DHS signs off on COVID-19 vaccine for the littlest Wisconsinites
MADISON, Wis. (WMTV) - The state Dept. of Health Services opened the door to the last group of Wisconsin residents to get vaccinated against the COVID-19 virus. On Tuesday, state health official signed off on allowing children between six months and five years old to get a special versions of the Pfizer and Moderna vaccines.
“Whether they are at day care, school, playing with their friends, or spending time with family, vaccinating your kids means they can do the things they love while also staying safe and healthy,” DHS Secretary-designee Karen Timberlake said in a statement announcing the approval.
The state-level move followed federal guidance that paved the way for the youngest Wisconsinites to get vaccinated. It also opens the door for local health agencies to begin delivering shots.
“Our nation’s leading medical experts have reviewed the available data and confirmed that Pfizer and Moderna pediatric vaccines are safe and effective for our youngest children,” DHS Division of Public Health Immunization Program Manager Stephanie Schauer said.
The Pfizer version requires three doses and will be limited to children between the ages of six months and four years old. The second shot will come approximately three weeks later while the third and final one would come at least two months later, DHS explained. The Moderna version covers kids all the way to five years old and only requires two jabs, with four weeks allotted between them.

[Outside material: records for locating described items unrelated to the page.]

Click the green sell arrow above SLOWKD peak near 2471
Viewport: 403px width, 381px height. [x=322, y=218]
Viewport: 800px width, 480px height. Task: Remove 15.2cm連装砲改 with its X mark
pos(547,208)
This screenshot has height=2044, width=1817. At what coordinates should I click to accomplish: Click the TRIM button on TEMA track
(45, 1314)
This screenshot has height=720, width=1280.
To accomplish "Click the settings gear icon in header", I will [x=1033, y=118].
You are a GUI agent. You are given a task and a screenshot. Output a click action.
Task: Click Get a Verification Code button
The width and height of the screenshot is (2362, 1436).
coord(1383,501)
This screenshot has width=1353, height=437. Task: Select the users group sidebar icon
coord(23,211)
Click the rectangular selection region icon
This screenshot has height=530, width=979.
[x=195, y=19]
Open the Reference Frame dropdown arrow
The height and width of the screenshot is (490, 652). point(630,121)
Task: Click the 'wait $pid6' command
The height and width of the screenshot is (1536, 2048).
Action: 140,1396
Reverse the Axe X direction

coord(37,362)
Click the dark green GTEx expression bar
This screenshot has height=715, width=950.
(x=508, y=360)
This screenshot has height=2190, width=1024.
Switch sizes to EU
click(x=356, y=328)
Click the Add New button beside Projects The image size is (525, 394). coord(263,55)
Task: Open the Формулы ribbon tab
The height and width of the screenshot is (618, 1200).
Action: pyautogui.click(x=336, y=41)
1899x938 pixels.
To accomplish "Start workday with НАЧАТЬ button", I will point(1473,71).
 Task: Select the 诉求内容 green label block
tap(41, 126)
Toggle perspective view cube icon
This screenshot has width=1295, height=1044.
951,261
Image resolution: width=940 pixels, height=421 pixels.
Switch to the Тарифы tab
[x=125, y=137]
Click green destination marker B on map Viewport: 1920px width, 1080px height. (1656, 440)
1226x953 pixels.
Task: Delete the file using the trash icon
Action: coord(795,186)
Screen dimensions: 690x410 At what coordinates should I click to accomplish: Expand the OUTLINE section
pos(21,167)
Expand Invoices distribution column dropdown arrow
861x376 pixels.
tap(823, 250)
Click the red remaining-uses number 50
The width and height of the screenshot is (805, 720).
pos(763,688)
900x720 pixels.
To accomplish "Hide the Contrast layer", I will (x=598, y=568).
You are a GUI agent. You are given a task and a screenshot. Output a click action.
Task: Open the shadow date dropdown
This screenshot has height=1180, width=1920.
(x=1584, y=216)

More generally, the latest DHS case numbers show new confirmed ones have remained relatively stable for the past week. After a slow decline in the seven-day average from 2,200 per day in mid-June to dropping below 1,500 cases per day a little more than a week ago, the average has stayed in the 1,400-case range ever since then.
No confirmed deaths were reported Tuesday, allowing its seven-day rolling average to dip a bit to four per day. In all, DHS reports 13,100 people in Wisconsin have died from COVID-19 or complications related to the virus.